The Georgia Department of Health recommends taking these steps to protect yourself and your family from health risks due to smoke:
Use common sense. If it looks and smells smoky outside limit outdoor activities; yard work, exercise, children playing.
Pay attention to local air quality reports and news coverage related to smoke.
Keep indoor air as clean as possible if you are advised to stay indoors. Keep windows and doors closed. Run an air conditioner if you have one, but keep the fresh-air intake closed and the filter clean to prevent outdoor smoke from getting inside.
Avoid activities that increase indoor pollution. Burning candles, fireplaces, or gas stoves can increase indoor pollution. Vacuuming stirs up particles already inside your home, contributing to indoor pollution. Smoking also puts even more pollution into the air.
Do not rely on dust masks for protection. Paper "comfort" or "dust" masks commonly found at hardware stores are designed to trap large particles, such as sawdust. These masks will not protect your lungs from the small particles found in wildfire smoke.
Follow the advice of your doctor or other health care provider about medicines and about your respiratory management plan if you have asthma or another lung disease.
The smell of smoke and hazy conditions persisted into Friday as forest fires in north Georgia, Tennessee and North Carolina continue to burn.
According to Shawn Alexander, district ranger for the Georgia Forestry Commission, the thick air is largely due to fires in Fannin County.
According to the U.S. Forest Service Facebook, a fire currently burning in Fannin County has, as of yesterday, covered more than 10,000 acres and is only 13 percent contained. Other smaller fires have broken out in the area as well.
The National Weather Service has issued an advisory that due to northerly winds, smoke from the fires is blowing south into more populated areas, reducing visibility and causing breathing sensitivity.
According to the National Weather Service, no rain is expected in North Georgia for at least a week, which means the smoke could stick around for a while longer, unless wind patterns shift the smoke elsewhere.
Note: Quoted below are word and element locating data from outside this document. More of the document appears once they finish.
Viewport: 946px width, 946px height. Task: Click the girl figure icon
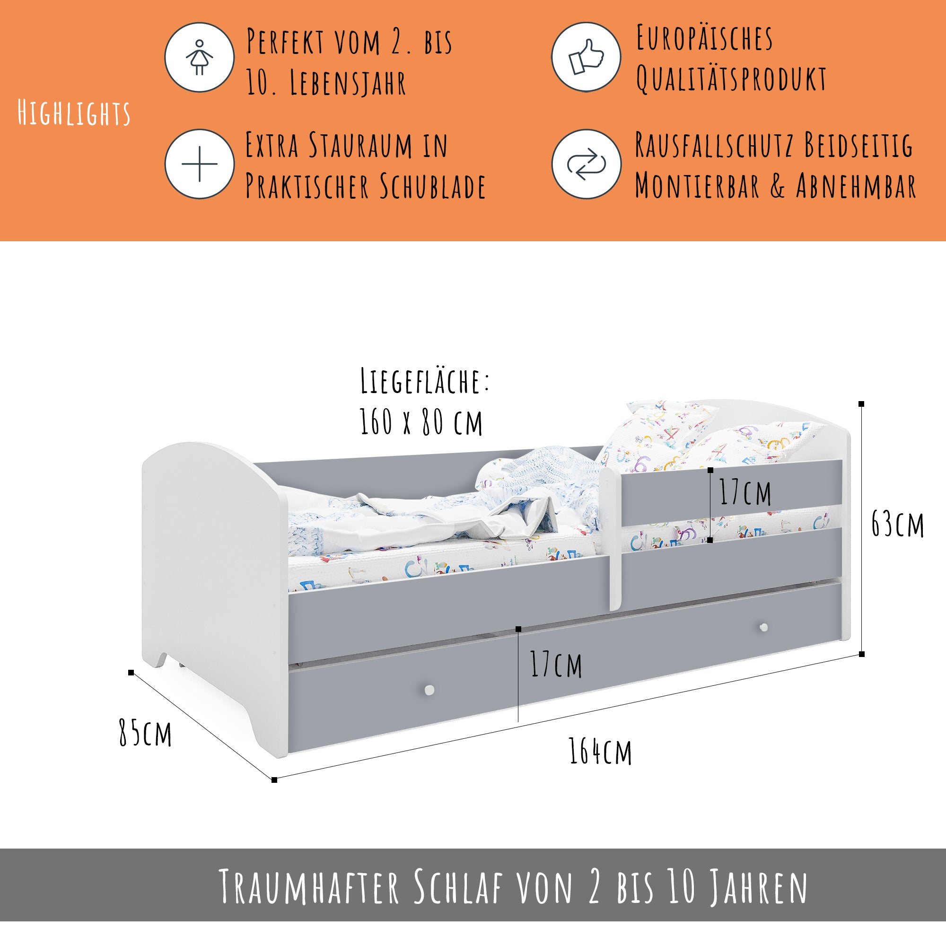coord(199,57)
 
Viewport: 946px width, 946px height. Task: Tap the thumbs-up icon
coord(586,57)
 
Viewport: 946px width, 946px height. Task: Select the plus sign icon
coord(199,164)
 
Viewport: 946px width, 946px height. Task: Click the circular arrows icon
coord(586,164)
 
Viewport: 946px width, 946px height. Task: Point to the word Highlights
coord(74,113)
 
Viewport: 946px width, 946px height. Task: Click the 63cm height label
coord(898,524)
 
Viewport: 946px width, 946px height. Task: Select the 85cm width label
coord(145,733)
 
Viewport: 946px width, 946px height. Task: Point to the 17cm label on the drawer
coord(556,665)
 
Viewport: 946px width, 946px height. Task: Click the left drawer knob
coord(429,691)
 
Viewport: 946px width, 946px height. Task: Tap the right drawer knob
coord(763,627)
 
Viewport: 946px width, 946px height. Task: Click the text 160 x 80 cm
coord(421,421)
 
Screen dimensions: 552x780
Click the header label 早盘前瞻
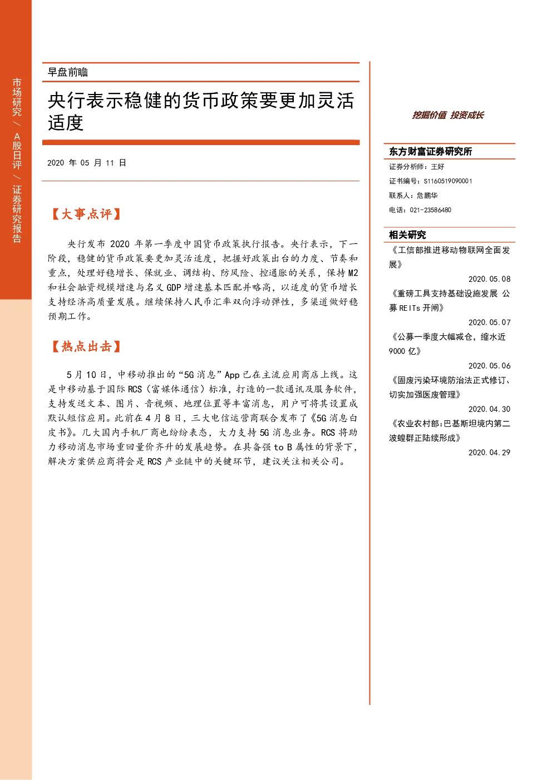tap(67, 72)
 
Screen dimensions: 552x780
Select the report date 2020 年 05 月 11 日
tap(87, 163)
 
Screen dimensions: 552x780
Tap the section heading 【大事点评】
tap(86, 214)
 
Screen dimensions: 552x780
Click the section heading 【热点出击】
tap(86, 346)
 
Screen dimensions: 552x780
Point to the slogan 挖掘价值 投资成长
tap(448, 115)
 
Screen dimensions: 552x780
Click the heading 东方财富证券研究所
tap(430, 151)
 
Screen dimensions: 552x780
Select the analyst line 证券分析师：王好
tap(416, 166)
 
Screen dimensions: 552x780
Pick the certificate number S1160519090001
tap(448, 181)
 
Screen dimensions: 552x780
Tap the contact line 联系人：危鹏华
tap(413, 195)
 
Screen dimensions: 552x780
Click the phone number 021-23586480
tap(430, 210)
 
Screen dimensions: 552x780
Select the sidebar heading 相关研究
tap(407, 235)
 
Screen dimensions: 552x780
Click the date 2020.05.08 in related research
tap(489, 279)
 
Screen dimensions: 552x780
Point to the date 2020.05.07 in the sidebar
tap(489, 322)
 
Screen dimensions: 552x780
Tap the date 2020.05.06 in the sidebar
tap(489, 366)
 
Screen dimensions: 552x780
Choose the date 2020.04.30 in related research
tap(489, 409)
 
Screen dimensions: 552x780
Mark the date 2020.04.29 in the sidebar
tap(489, 453)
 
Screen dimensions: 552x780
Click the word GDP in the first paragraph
tap(174, 287)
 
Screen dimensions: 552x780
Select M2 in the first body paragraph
tap(353, 272)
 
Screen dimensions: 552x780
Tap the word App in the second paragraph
tap(232, 375)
Alexander said in the month of October the Forestry Commission responded to 362 fires in the Coosa District, which includes Dawson.
Normally, he said, the month's average is 30, but the number was up about 1,200 percent this year.
So far this month, he added, they have responded to 146 calls about fires, the average being 78 for November.
Nine days into the month, that number is already up almost 200 percent.
Though no large brush fires have been reported in Dawson County, Emergency Services Chief Lanier Swafford said the department has received numerous calls about the smoke and haze.
The Georgia Department of Public Health is urging people, especially individuals with chronic heart and lung diseases, to protect themselves from smoke from wildfires.
For healthy people, smoke from wildfires that contains particles from burning trees and shrubs can irritate eyes and the respiratory system. However, smoke can worsen chronic health problems such as lung disease, asthma, allergies and increased risk of heart attacks and stroke, according to the department. People with existing respiratory conditions, young children and elderly people are especially susceptible to health effects from this smoke.
"We especially urge parents and caregivers to pay careful attention to children and older adults and seek medical care if needed," said Jean O'Connor, director of Chronic Disease Prevention at the Georgia Department of Public Health in a press release. "Older adults are more susceptible to smoke because of their increased risk of heart and lung problems. Children's airways are still developing and they breathe more air per pound of body weight than adults."
According to the department, smoke can irritate the eyes and airways, causing coughing, a scratchy throat, irritated sinuses, headaches, stinging eyes or a runny nose. People with heart disease might experience chest pain, palpitations, shortness of breath or fatigue. People with lung disease may not be able to breathe as deeply or as vigorously as usual, and they may experience symptoms such as coughing, phlegm, chest discomfort, wheezing and shortness of breath.